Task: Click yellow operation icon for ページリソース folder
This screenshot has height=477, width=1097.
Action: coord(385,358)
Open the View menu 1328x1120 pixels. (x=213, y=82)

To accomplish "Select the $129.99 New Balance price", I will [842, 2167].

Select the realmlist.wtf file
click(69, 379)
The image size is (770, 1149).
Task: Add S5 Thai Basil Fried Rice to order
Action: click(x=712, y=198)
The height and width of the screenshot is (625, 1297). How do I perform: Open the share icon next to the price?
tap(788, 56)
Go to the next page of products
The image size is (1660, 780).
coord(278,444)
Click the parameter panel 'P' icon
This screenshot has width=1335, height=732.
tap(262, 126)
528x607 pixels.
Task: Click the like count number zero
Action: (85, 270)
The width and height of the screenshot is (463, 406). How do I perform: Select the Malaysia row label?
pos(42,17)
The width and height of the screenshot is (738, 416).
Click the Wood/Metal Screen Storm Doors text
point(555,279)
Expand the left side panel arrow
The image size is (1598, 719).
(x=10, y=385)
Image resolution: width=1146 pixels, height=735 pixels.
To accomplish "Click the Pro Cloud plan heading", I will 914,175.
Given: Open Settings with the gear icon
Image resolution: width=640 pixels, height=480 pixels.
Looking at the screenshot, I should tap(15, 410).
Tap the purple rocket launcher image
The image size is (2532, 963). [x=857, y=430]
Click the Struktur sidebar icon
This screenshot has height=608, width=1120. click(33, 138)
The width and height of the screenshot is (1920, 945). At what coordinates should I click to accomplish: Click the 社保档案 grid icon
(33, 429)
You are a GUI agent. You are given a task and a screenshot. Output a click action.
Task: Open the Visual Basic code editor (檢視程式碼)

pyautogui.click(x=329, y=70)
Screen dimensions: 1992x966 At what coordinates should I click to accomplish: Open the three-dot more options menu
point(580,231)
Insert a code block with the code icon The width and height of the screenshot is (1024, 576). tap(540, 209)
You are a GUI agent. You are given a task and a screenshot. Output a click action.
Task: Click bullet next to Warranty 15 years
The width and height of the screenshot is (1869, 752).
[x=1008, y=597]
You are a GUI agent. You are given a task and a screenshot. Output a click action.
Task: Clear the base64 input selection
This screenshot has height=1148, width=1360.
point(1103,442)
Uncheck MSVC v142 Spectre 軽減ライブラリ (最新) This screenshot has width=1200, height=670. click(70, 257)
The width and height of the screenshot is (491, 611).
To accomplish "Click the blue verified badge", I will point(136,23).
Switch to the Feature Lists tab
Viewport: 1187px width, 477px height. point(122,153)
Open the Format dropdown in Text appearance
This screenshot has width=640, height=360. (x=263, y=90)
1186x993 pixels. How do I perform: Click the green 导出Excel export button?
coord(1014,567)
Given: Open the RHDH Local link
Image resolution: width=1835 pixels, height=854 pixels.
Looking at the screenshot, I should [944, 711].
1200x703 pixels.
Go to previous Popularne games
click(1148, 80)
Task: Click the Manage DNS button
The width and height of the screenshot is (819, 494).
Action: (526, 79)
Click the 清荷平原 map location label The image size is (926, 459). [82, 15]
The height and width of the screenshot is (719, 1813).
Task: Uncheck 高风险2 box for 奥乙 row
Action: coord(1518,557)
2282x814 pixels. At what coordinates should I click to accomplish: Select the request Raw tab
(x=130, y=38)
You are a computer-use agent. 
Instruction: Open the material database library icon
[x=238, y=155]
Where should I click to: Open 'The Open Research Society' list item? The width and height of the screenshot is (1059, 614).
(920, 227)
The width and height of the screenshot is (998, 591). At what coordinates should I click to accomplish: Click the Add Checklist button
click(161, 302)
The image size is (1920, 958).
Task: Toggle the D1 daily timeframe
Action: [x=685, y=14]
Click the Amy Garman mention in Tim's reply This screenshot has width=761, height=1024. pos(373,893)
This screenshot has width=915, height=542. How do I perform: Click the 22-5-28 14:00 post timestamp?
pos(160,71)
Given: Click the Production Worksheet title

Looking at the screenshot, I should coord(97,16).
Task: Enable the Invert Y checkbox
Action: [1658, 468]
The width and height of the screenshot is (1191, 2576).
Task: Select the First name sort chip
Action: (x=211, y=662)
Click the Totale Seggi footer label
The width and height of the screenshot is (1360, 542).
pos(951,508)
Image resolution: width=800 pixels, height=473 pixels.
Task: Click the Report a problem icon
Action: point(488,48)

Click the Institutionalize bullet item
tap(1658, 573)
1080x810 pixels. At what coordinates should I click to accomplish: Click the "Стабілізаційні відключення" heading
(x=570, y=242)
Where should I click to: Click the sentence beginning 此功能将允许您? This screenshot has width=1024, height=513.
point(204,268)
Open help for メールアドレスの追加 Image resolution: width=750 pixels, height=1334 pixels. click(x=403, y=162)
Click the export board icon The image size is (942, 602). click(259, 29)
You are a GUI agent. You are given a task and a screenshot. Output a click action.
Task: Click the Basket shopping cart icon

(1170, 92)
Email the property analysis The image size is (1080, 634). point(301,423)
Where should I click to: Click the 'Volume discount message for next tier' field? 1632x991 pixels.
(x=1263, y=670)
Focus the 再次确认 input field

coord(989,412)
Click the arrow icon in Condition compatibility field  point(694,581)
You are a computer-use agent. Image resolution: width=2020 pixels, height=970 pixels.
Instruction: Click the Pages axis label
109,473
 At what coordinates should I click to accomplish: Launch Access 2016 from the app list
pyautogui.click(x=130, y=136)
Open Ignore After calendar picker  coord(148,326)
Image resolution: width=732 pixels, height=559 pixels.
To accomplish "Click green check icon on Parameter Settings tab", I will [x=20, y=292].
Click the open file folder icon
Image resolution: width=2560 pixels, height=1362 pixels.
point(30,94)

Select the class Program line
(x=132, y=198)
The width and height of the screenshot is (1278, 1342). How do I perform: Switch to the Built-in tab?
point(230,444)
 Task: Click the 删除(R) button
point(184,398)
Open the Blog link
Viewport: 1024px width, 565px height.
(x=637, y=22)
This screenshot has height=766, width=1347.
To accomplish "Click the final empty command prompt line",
□ □ □ □
# What to work on:
For the listing above, state how many lines contain the string "link". Give the number and nothing else.

# Solved problem:
2